Texas District 15 Sen. John Whitmire pointed out a case at Houston ISD where a teacher had her life threatened twice by a second grader!
"It's not just the high school or junior high, it's early," Whitmire said.
The senators heard from a variety of speakers and points of view, including Alert officer training, which experts say altered the outcome with the Santa Fe shooter.
"No one else died after they engaged him— and that's a Texas thing," McCraw declared.
Because of the response time to a school shooting, authorities also discussed the proposal of having armed school personnel.
"We can't fool ourselves into believing that law enforcement is the only appropriate response to a person who shows up with a gun Hell-bent on murdering people," Collin County Sheriff Jim Skinner insisted.
Ever since the Columbine School Shooting in Colorado back in 1999, Texas has had an organization dedicated to school safety called the Texas School Safety Center, which helps train school resource officers.
"In the research we've done in interviewing officers all across the state, they recognize that they're ill-equipped and not trained to enter a school," Texas School Safety Center at Texas State University Director Kathy Martinez-Prather announced. "Walking into a school environment is very different than street policing."

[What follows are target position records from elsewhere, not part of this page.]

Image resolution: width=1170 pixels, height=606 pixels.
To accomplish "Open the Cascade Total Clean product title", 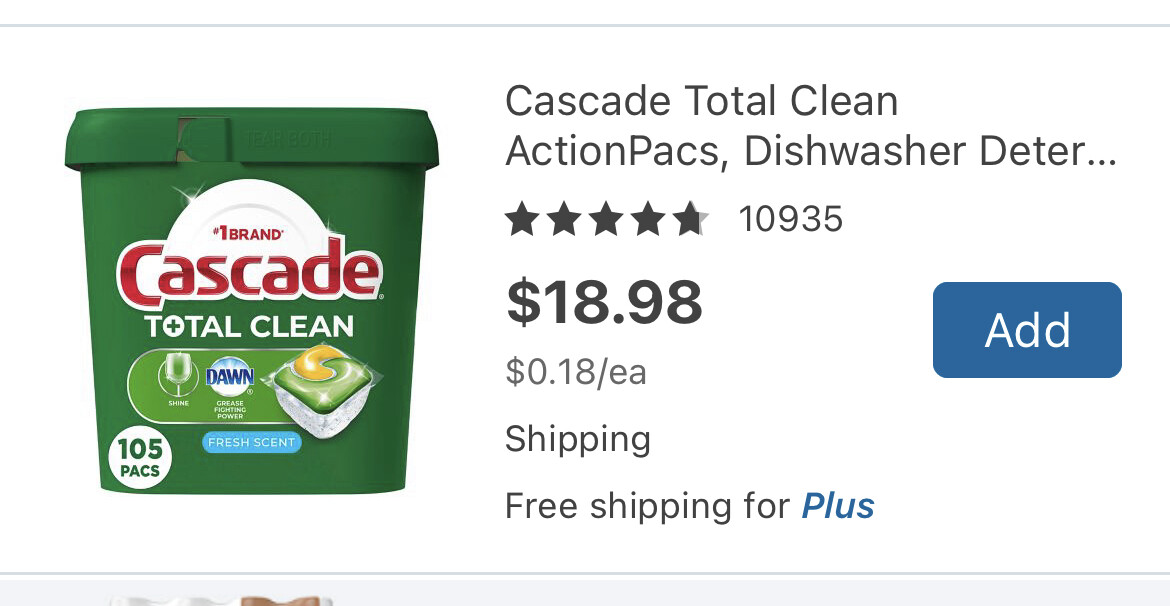I will point(811,126).
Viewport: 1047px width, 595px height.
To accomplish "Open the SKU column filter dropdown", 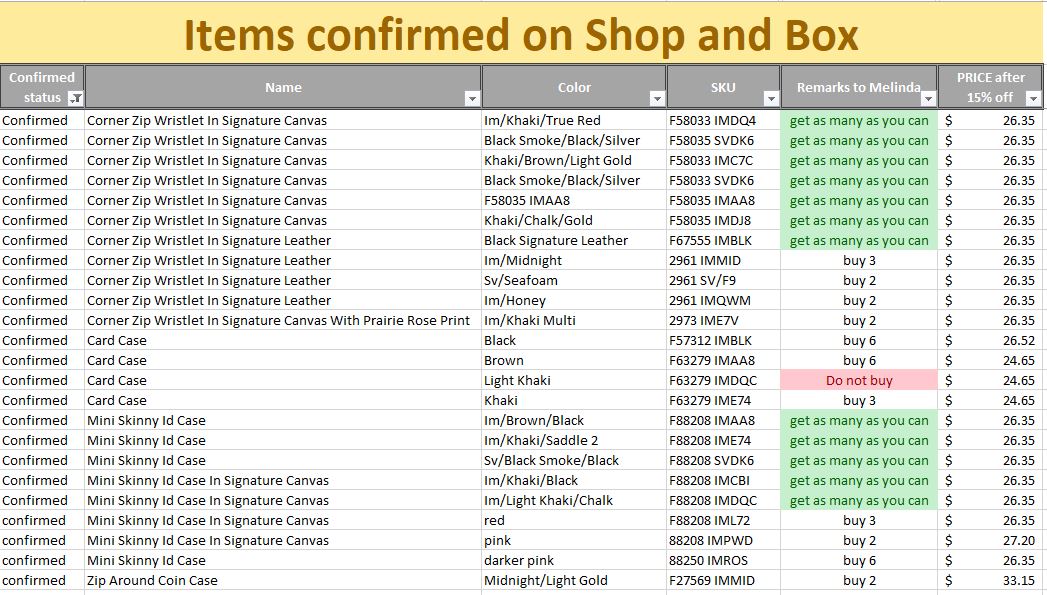I will [x=771, y=98].
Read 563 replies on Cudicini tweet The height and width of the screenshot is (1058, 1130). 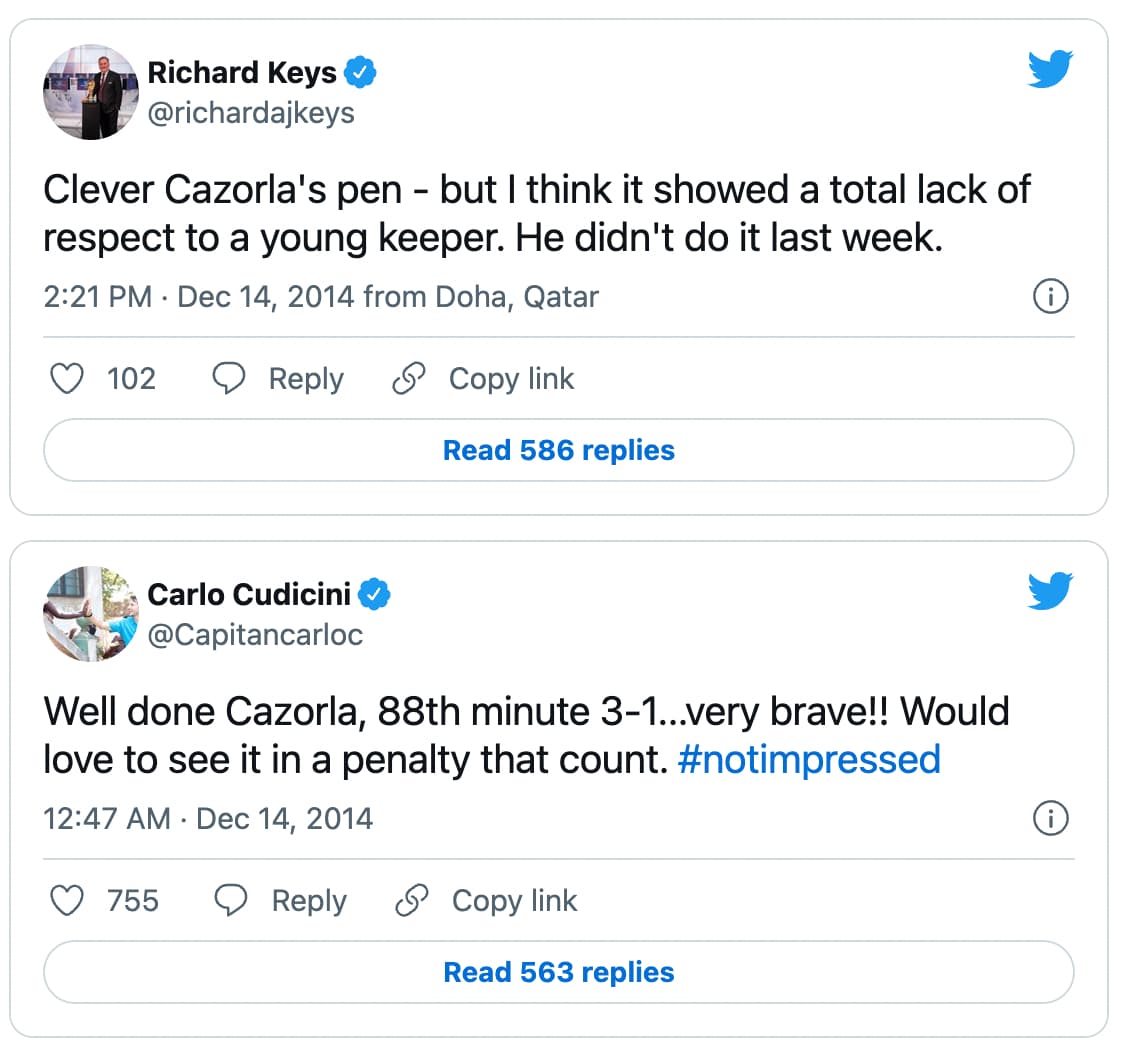pos(559,972)
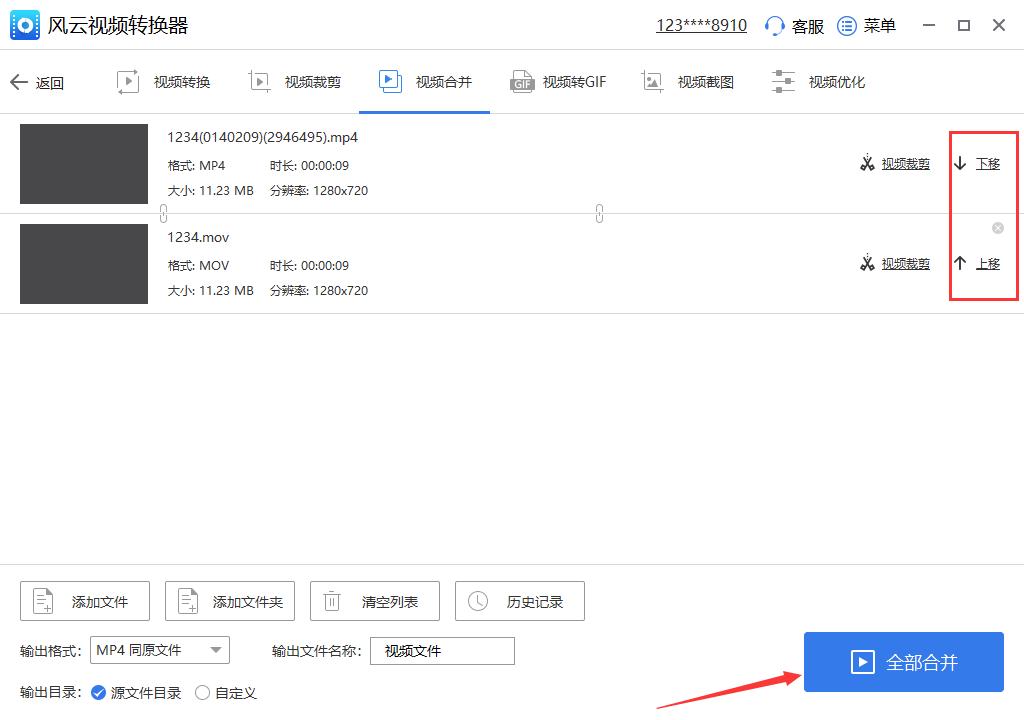Click the 清空列表 clear list icon
1024x720 pixels.
tap(331, 601)
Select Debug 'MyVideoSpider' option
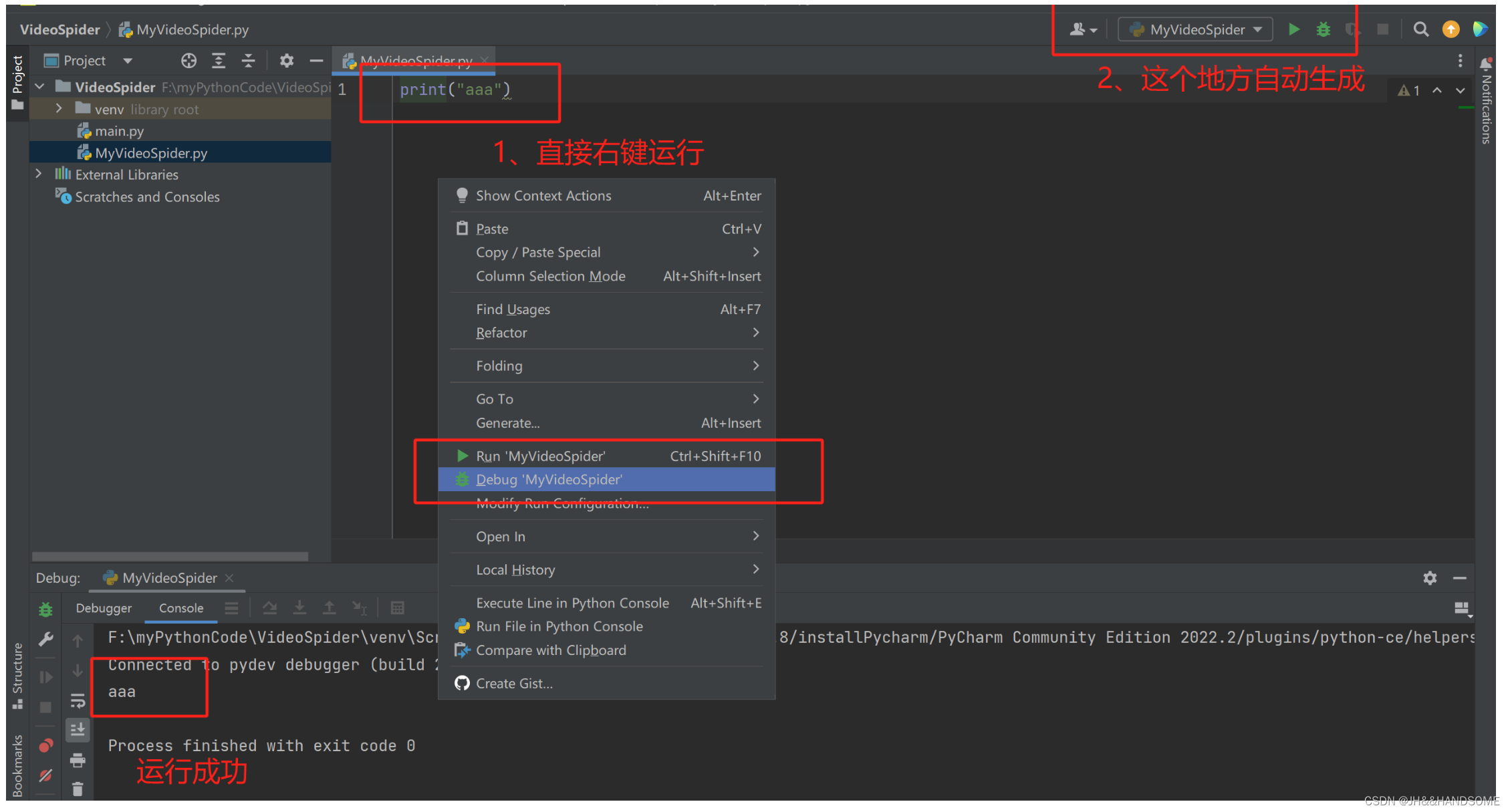Screen dimensions: 1510x812 pos(548,479)
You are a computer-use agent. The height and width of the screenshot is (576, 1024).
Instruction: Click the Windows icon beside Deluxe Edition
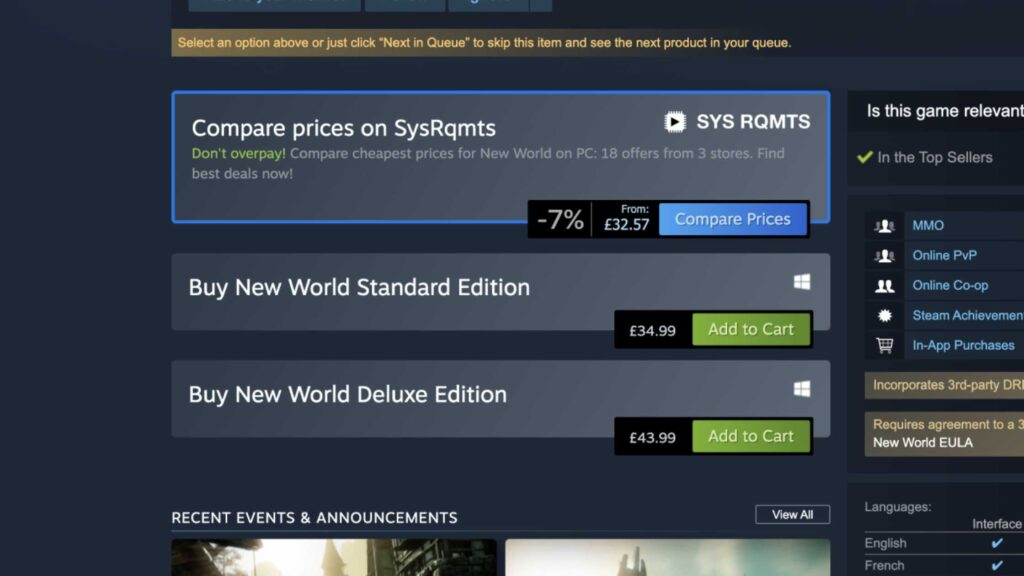click(x=802, y=389)
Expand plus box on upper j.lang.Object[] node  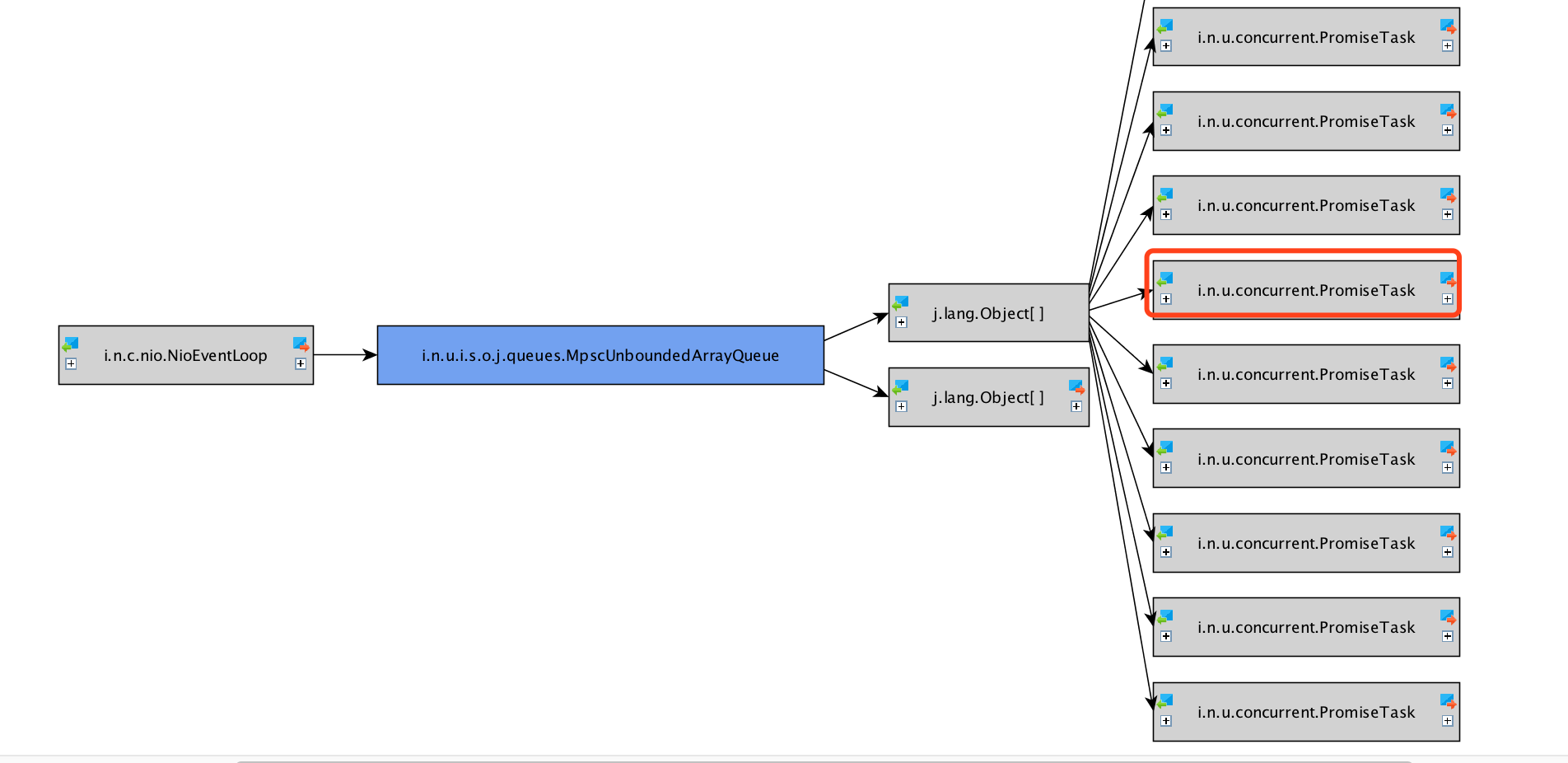(901, 322)
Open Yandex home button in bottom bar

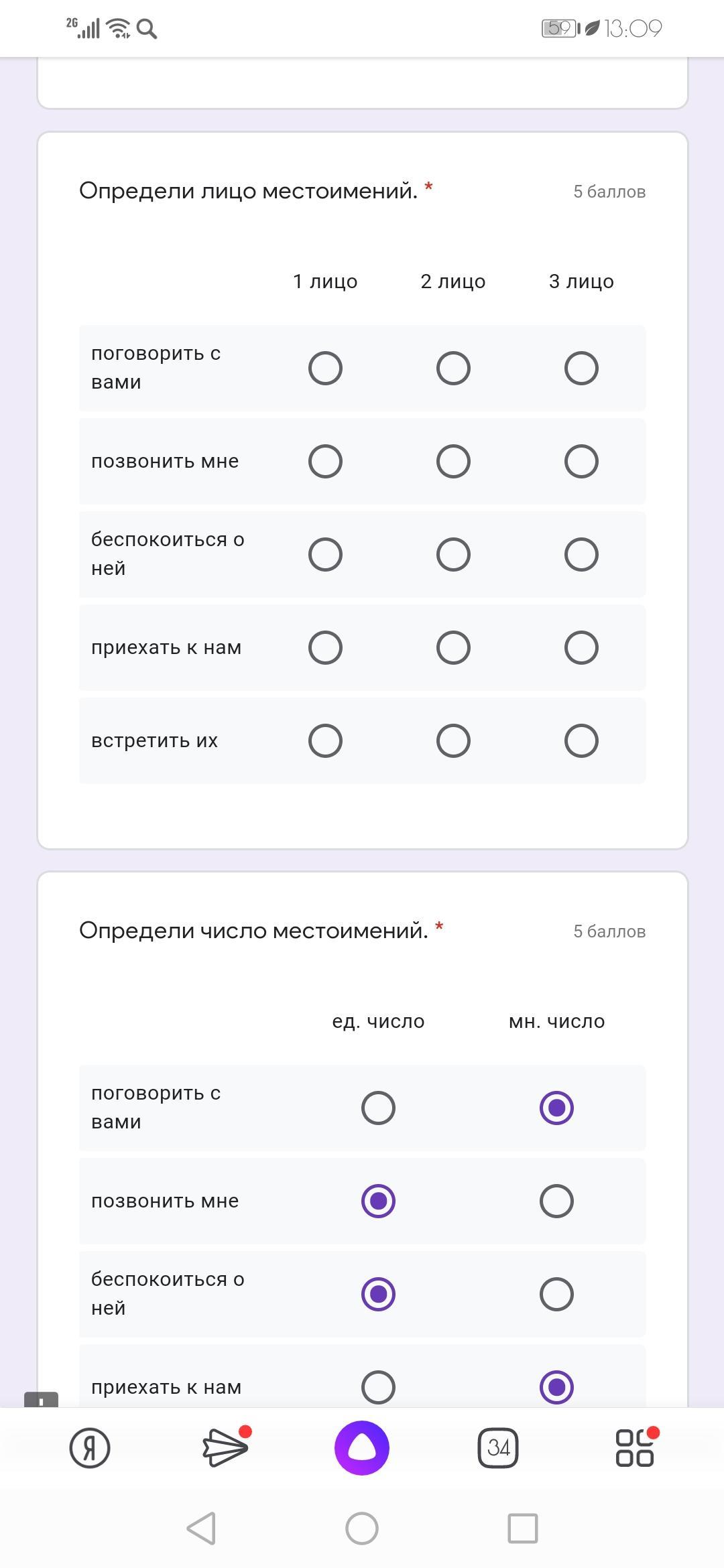[x=90, y=1447]
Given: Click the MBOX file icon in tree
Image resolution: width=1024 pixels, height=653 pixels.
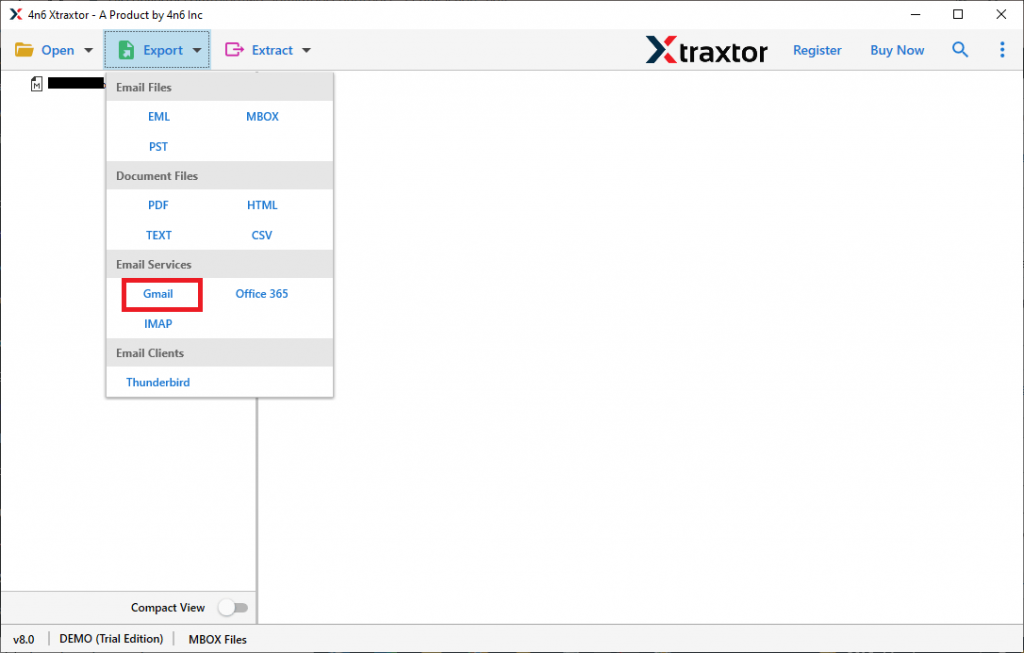Looking at the screenshot, I should point(37,84).
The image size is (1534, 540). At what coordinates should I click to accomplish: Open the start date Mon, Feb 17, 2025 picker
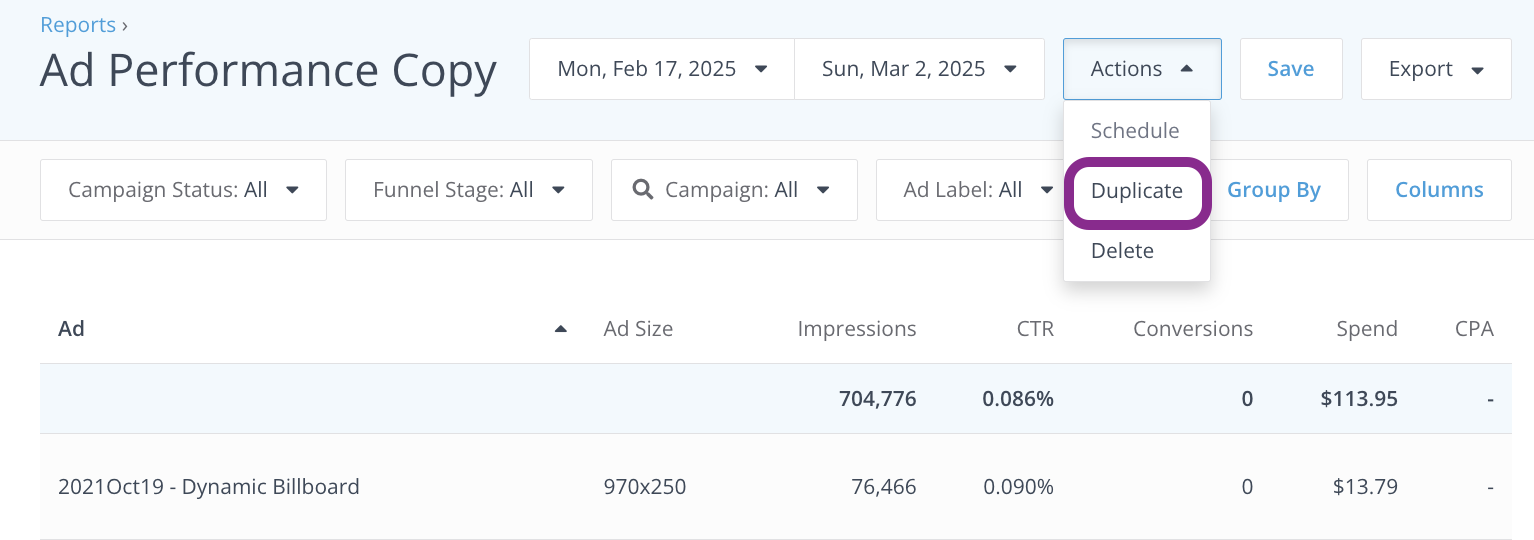point(661,69)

Officials also say getting mental health services involved early with high risk individuals is key.
“It's very critical that they learn how to develop these relationships with these students [...] learn how to work with students that have mental health issues,” Martinez-Prather added. "Be part of that process of identifying those kids that are exhibiting early warning signs and being a part of helping them get those appropriate interventions."
The center is currently holding a state conference in Corpus Christi under the theme "Partnering today for a safer tomorrow" and covering all kinds of safety issues.
"Everything from bullying to dating violence to drug awareness to digital safety," Martinez-Prather shared.
It's fair to say the senators got an earful of safety ideas, but finding real solutions that work and get positive results may be easier said than done.